Consider the following snapshot of a system running 𝑛 concurrent processes. Process 𝑖 is holding 𝑋𝑖 instances of a resource R, 1 ≤ 𝑖 ≤ 𝑛. Assume that all instances of R are currently in use

Q. Consider the following snapshot of a system running 𝑛 concurrent processes. Process 𝑖 is holding 𝑋_𝑖 instances of a resource R, 1 ≤ 𝑖 ≤ 𝑛. Assume that all instances of R are currently in use. Further, for all 𝑖, process 𝑖 can place a request for at most 𝑌_𝑖 additional instances of R while holding the 𝑋_𝑖 instances it already has. Of the 𝑛 processes, there are exactly two processes 𝑝 and 𝑞 such that 𝑌_𝑝 = 𝑌_𝑞 = 0. Which one of the following conditions guarantees that no other process apart from 𝑝 and 𝑞 can complete execution?

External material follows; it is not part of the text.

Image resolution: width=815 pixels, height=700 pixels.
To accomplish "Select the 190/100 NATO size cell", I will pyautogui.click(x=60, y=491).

(A) 𝑋_𝑝 + 𝑋_𝑞 < Min {𝑌_𝑘 | 1 ≤ 𝑘 ≤ 𝑛 , k ≠ p, k ≠ q}

(B) 𝑋_𝑝 + 𝑋_𝑞 < Max {𝑌_𝑘 | 1 ≤ 𝑘 ≤ 𝑛 , k ≠ p, k ≠ q}

(C) Min (𝑋_𝑝 , 𝑋_𝑞) ≥ Min {𝑌_𝑘 | 1 ≤ 𝑘 ≤ 𝑛 , k ≠p, k ≠ q}

(D) Min (𝑋_𝑝, 𝑋_𝑞) ≤ Max {𝑌_𝑘 | 1 ≤ 𝑘 ≤ 𝑛 , k ≠ p, k ≠ q}

Ans: X_p + X_q < Min {Y_k ⏐ 1 ≤ k ≤ n, k ≠ p, k ≠ q}

Solution:

Xi → Holding resources for process pi,

Yi → Additional resources for process pi.

As process p and q doesn’t require any additional resources, it completes its execution and available resources are (Xp + Xq)

There are (n – 2) process pi (1< i < n, i ≠ p, q) with their requirements as Yi (1 < i < n, i ≠ p, q). In order to not execute process pi, no instance of Yi should be satisfied with (Xp + Xq) resources, i.e., minimum of Yi instances should be greater than (Xp + Xq).